▸ GIVEN PROBLEM: Render the lines as a Markdown table with the columns Row and Line, starting at the line that contains "This screenshot has width=1994, height=1150." and ending at the line that contains "point(367,145)", both included. Give only those lines, and leave out any blank ones.

▸ PROVIDED RECORDS:
#####

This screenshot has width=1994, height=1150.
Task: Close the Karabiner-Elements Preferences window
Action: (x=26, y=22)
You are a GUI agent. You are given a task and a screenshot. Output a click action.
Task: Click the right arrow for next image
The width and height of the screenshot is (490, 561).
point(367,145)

#####

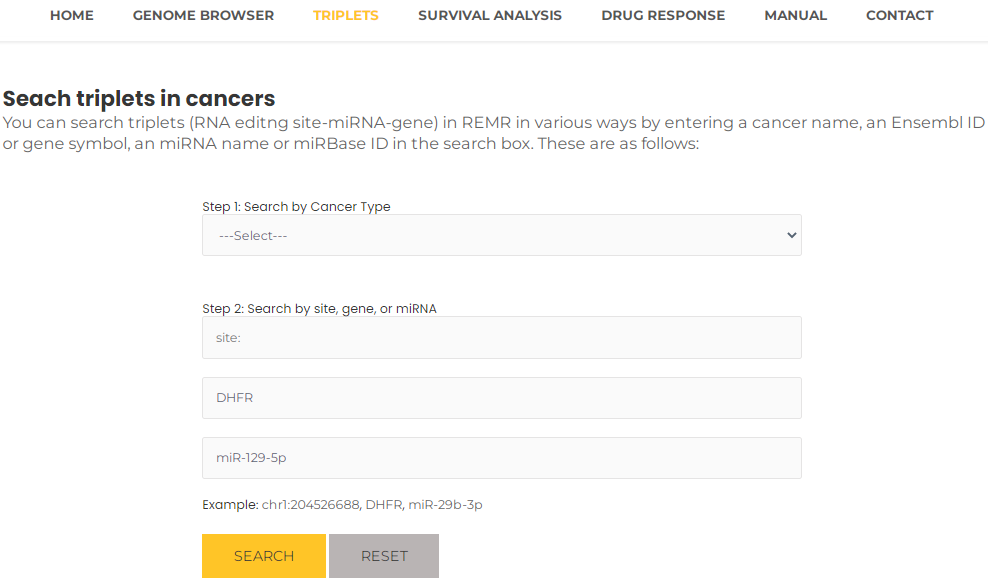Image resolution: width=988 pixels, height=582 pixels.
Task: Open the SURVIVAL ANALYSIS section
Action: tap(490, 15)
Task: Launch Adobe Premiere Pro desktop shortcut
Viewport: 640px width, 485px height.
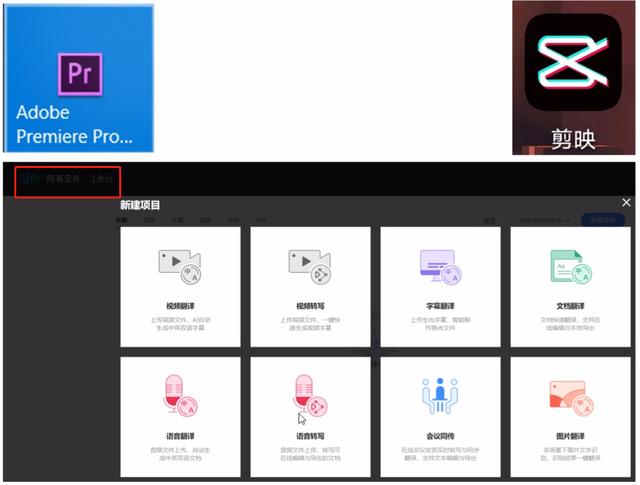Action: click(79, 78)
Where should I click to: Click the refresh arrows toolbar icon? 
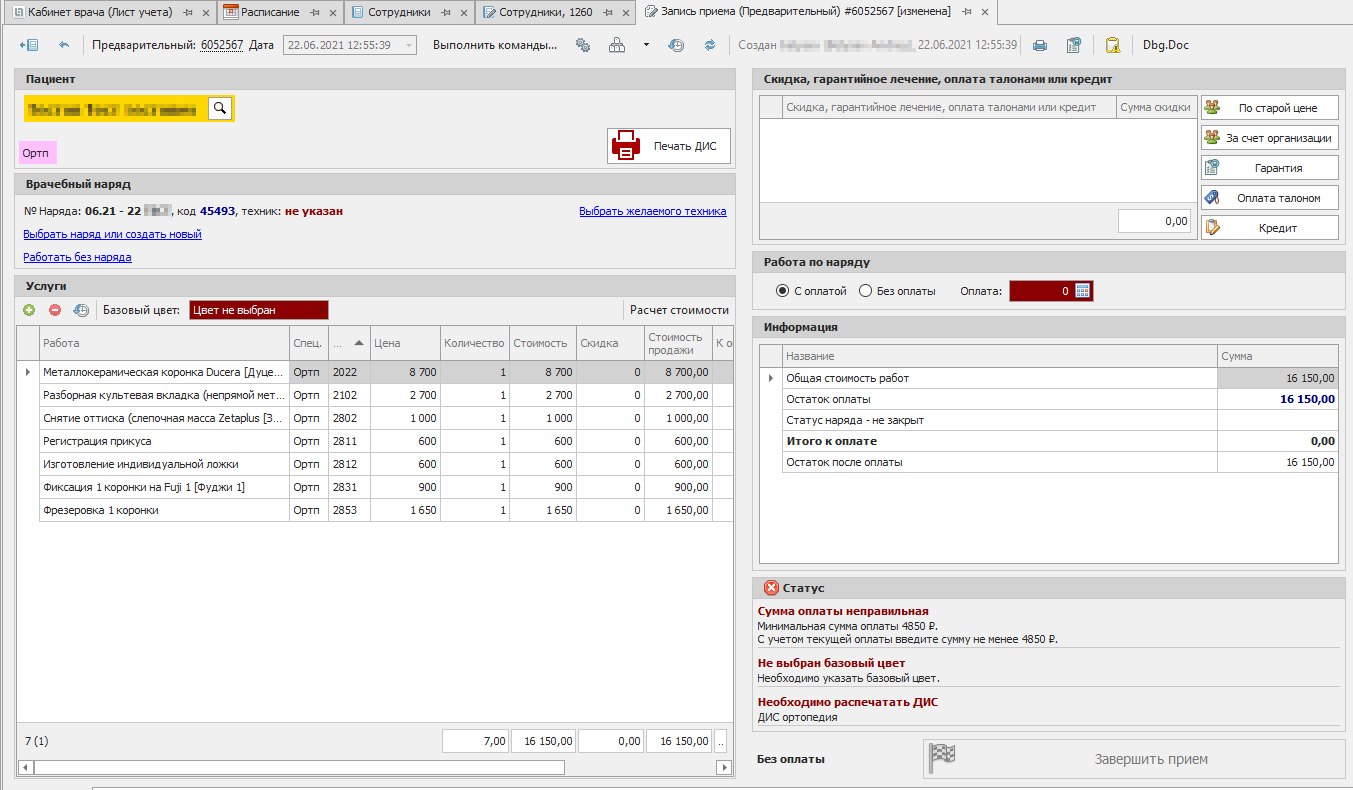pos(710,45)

#####

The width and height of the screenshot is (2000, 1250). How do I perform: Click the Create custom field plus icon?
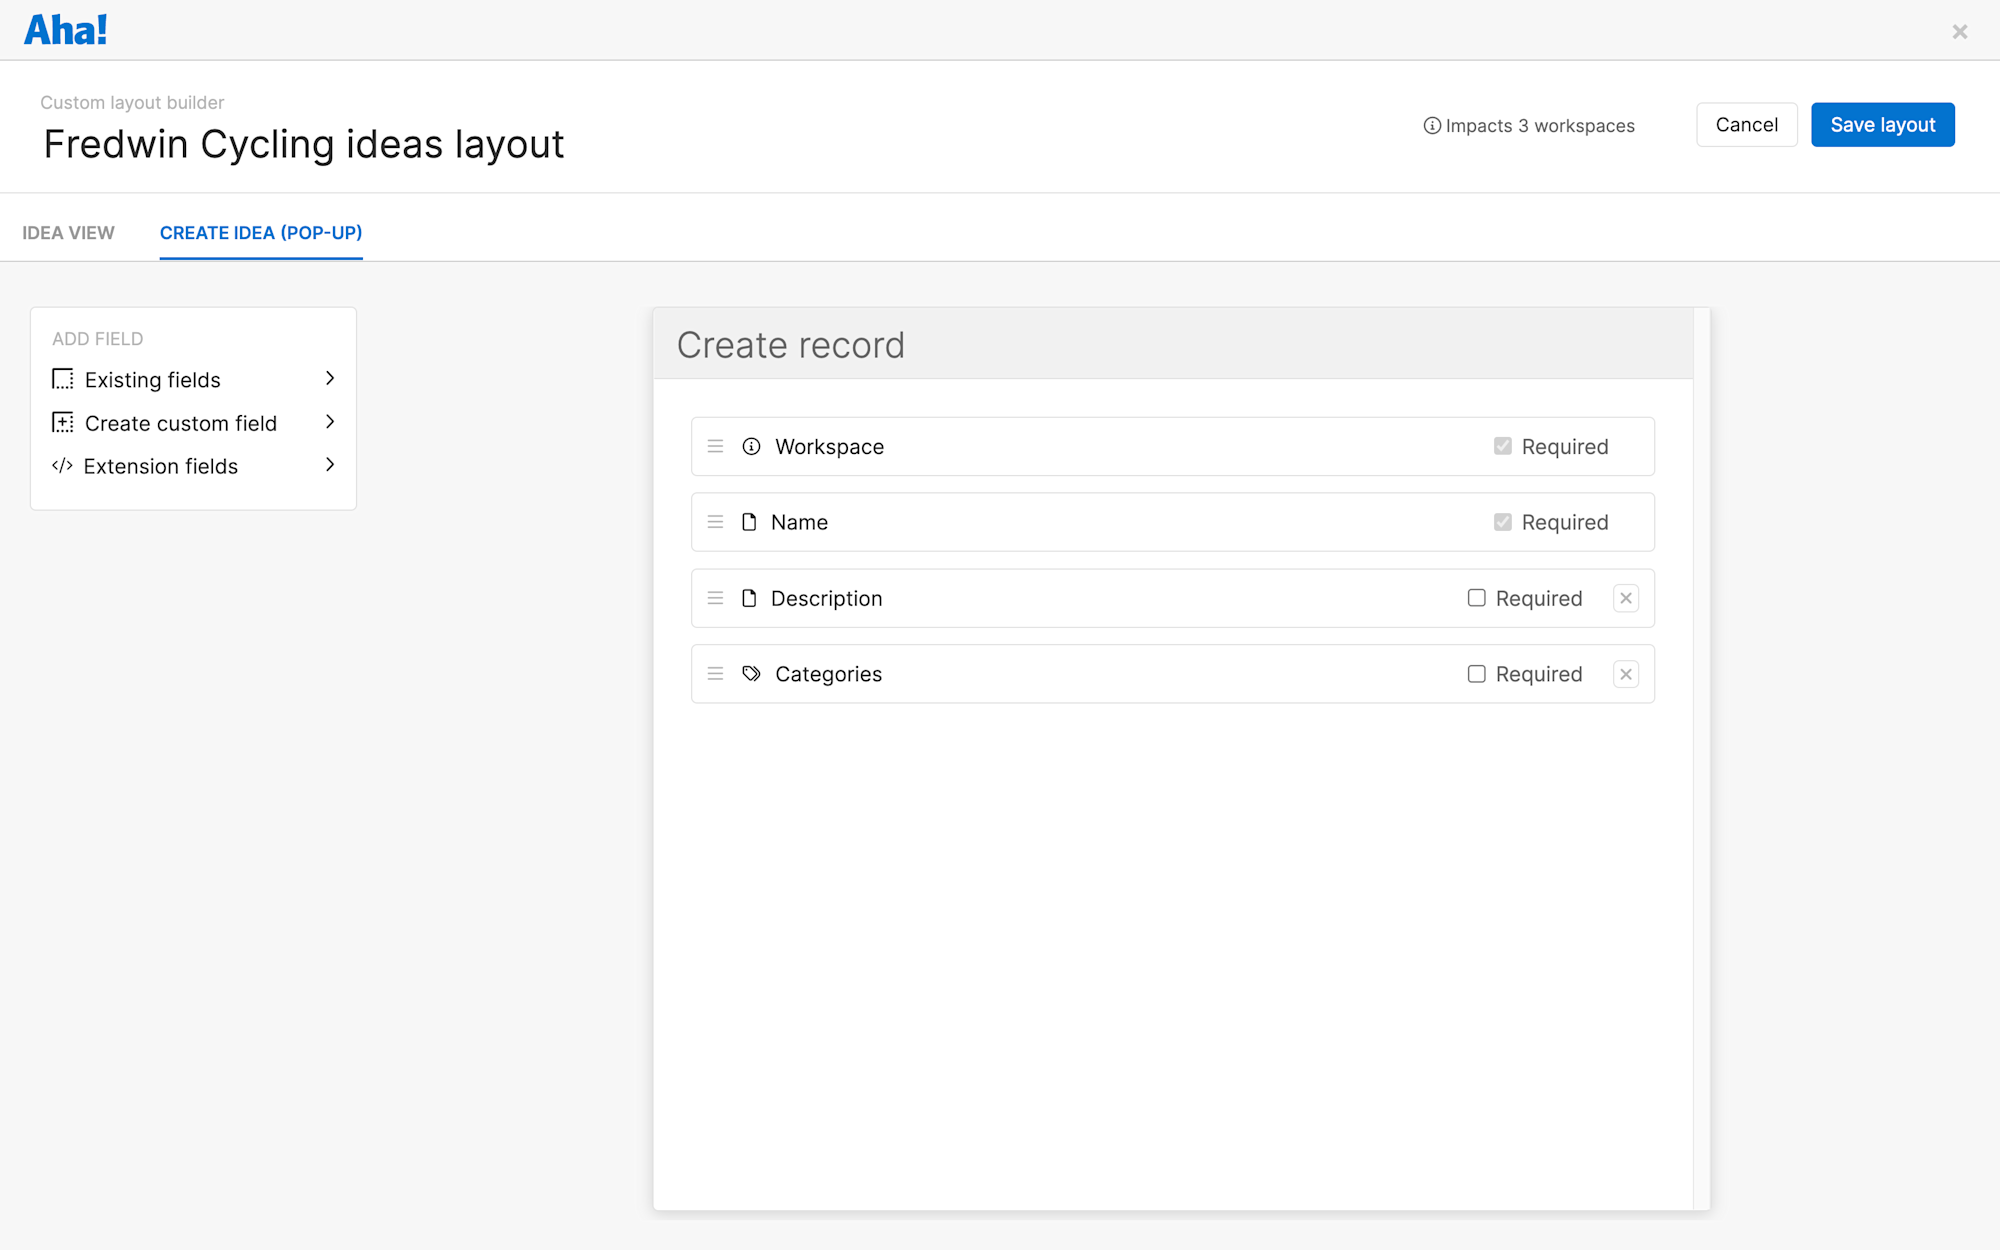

#####

▸ CORRECT OUTPUT:
| Row | Line |
|---|---|
| 1 | This screenshot has width=1994, height=1150. |
| 2 | Task: Close the Karabiner-Elements Preferences window |
| 3 | Action: (x=26, y=22) |
| 4 | You are a GUI agent. You are given a task and a screenshot. Output a click action. |
| 5 | Task: Click the right arrow for next image |
| 6 | The width and height of the screenshot is (490, 561). |
| 7 | point(367,145) |